Ano passado, Letícia Caroline Lopes, 20 anos, pediu demissão da agência de turismo onde trabalhava como tradutora, em Águas Claras. Ela conquistou o sonho de ingressar em uma faculdade de medicina, na Argentina, e precisava se mudar do Brasil. O chefe não gostou da notícia. “O dono da agência havia me convidado para passar o ano viajando com ele, a trabalho, para ajudá-lo com o inglês, já que ele não falava o idioma”, conta Letícia.

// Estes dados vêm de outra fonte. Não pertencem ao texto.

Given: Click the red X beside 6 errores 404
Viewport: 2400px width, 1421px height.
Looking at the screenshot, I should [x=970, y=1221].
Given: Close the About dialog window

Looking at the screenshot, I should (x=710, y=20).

“Ele ficou bem chateado com o pedido de demissão, porque gostava muito de mim como profissional, mas meu sonho era outro”, acrescenta. O patrão, inclusive, tentou convencê-la a ficar. “Ele disse que, se eu continuasse na agência, teria a oportunidade de viajar o mundo e conhecer novos lugares.” Apesar da situação desagradável com o superior, ela considera que não se queimou no mercado de trabalho. Afinal, foi sincera e comunicou a demissão com bastante antecedência, cerca de três meses antes da viagem.

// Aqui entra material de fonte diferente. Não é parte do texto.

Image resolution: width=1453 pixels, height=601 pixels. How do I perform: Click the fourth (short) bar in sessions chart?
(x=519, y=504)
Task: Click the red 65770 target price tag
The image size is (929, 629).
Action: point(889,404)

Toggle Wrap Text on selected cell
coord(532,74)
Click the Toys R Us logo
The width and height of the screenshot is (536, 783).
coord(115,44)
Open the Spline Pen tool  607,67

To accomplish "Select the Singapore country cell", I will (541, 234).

Letícia também se dispôs a trabalhar a distância, mas o dono da agência não aceitou a proposta. Na opinião dela, a melhor forma de não se sujar nesses casos é ter uma conversa franca com o patrão, explicando os motivos pelos quais quer sair. A estudante de medicina pondera, porém, que sinceridade tem limite. “Você não vai dizer para seu chefe que o lugar onde você trabalha é um lixo”, brinca. “Há coisas que você pode fazer para tentar não se queimar, mas isso depende muito da cabeça do seu patrão. Não é você quem define.”
Feedback
Ao pedir demissão, pode ser um momento para ser sincero e comunicar ao líder por que você está se desligando da empresa. Sugestões são sempre bem-vindos, mas, claro, é preciso cuidado, escolhendo bem as palavras e exemplos que usar. Essa não é a hora de desabafar o seu descontentamento acumulado por meses ou anos, mas, sim, de dar um feedback objetivo. E o modo de comunicar isso faz toda a diferença. Se achar que não consegue ser polido nesse tipo de conversa, talvez melhor seja não iniciá-la. Agora, caso tenha comedimento, é possível usar essa oportunidade.
“É importante fazer críticas construtivas para que o gestor e o RH consigam resolver eventuais problemas para as pessoas que permanecerão na empresa. Essa atitude demonstra respeito em relação aos colegas de trabalho”, afirma a especialista em gestão empresarial pela FGV Marcela Martins. De acordo com ela, é importante que a cultura de feedbacks faça parte do cotidiano das empresas. “O processo de desligamento de um funcionário não deveria ser surpresa para o chefe”, afirma. “Se o líder faz um acompanhamento rotineiro com os liderados, ele já vai saber os motivos pelos quais algum profissional está insatisfeito com o ofício.”
Chantagem emocional
Na hora de pedir demissão, pode acontecer de o chefe ou colegas tentarem convencer o profissional a permanecer na equipe por meio de chantagem emocional. É comum escutar frases do tipo “você é muito importante para essa empresa”, “você é meu braço direito”, “logo agora que eu queria te promover” ou, então, “vai sair logo no momento em que eu mais precisava de apoio?”. Esse tipo de abordagem, por vezes, deixa o trabalhador sem saber o que fazer, ainda mais se nunca tinha escutado antes sobre sua importância para a equipe ou que o gestor tem planos para o futuro dele.
O conselho de especialistas é se manter firme na escolha de abandonar o cargo. “Uma vez que a chefia tente uma abordagem muito emotiva, é importante que você mantenha a decisão de seguir aquilo que é importante e interessante para a sua carreira. Ser o braço direito de alguém não pode te impedir de ser o braço direito de outra pessoa em outra empresa nem de seguir novos caminhos”, explica Flávia Alencastro. “Não é fácil pedir demissão. Querendo ou não, uma relação de trabalho é uma relação de todos os dias. Se houver, nessa situação, algum tipo de chantagem emocional, sugiro que a pessoa não mude a linha de raciocínio, porque não foi à toa que ela tomou a decisão de sair da empresa”, completa.